Dogs can tell good people from bad real quick. If they show anger ,,growl,, ya know there bad. My pup liked most but he sure warned me about the no good which I had already known from past experience.


----------



## Latinrascalrg1 (Jan 2, 2020)

Dogs are incredibly intuitive creatures that more often then not become more then just a Pet.....They truly are Mans Best Friend that Become Family during the great adventure we call life!


----------



## rock_breaker (Jan 3, 2020)

Intuition is right, it is not uncommon in this area to  see dogs riding on flatbed pickups pulling gooseneck stock trailers.
Many without leashes. As for my dog she owned the John Deere Gator utility truck I have. To keep from getting stuck in his pickup a neighbor borrowed the gator to do some work on his irrigation sprinkler. The second he started the Gator she jumped aboard, went to his field, waded in the sprinkler wheel ruts (one of her favorite things to do) got the seats all muddy then rode back home.


----------



## Harlech (Jan 13, 2020)

Doggos are the best!


----------



## Turner (Jan 17, 2020)

Just came across this thread, sorry about your friend. Just went through same thing a couple of weeks ago. Had to put down a five year old Rottie due to lymphoma. It’s a heart ache for sure. But, like you, I can’t go dog free and am listening to a pup whining now as I’m getting ready for bed. 
Here’s to four legged friends come and gone. 
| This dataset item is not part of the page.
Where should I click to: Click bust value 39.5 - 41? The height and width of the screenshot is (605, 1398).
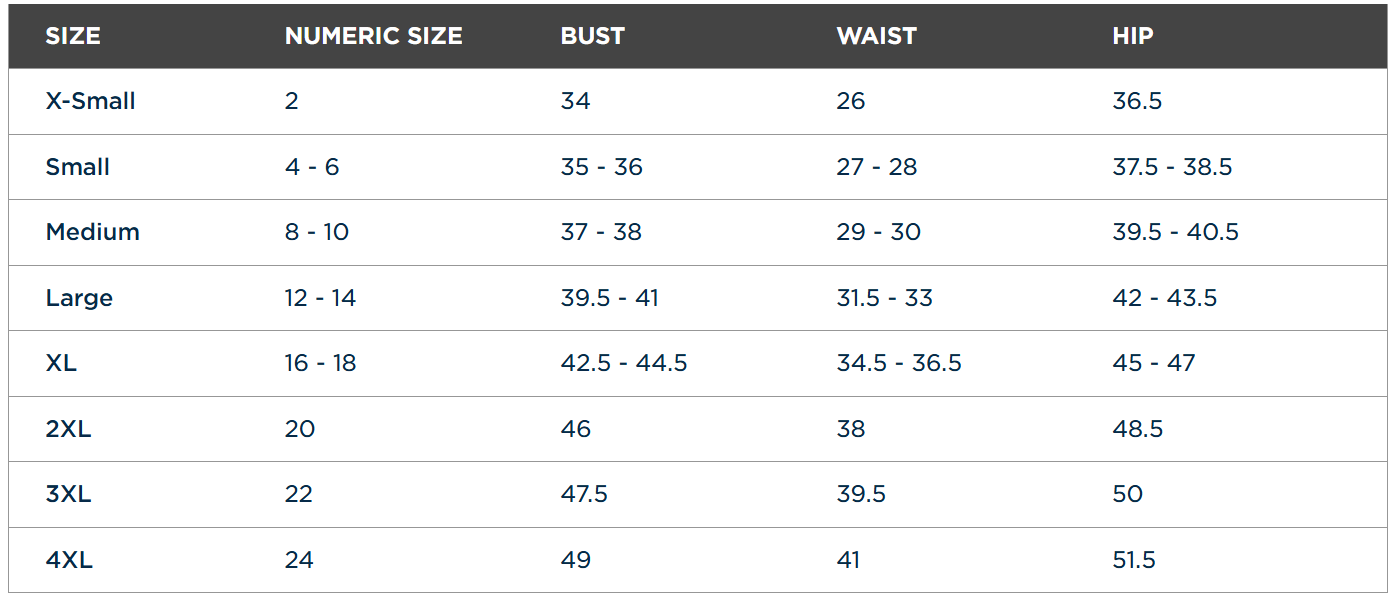click(x=609, y=298)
Sent from my iPhone using Tapatalk


----------



## Tim9 (Jan 18, 2020)

Brutus is a very handsome guy....that’s for sure.


----------



## PHPaul (Jan 18, 2020)

Consider all above posts "liked".   

I love dogs.  Always had at least one up until a few years back when my wife's thyroid went berserk.  When they finally got it under control, she was allergic to darn near everything, and especially pet hair so having a dog was no longer possible.

I'll limit my dog pictures to two:






Our Rottie, Beebop and our mutt Gator Bait.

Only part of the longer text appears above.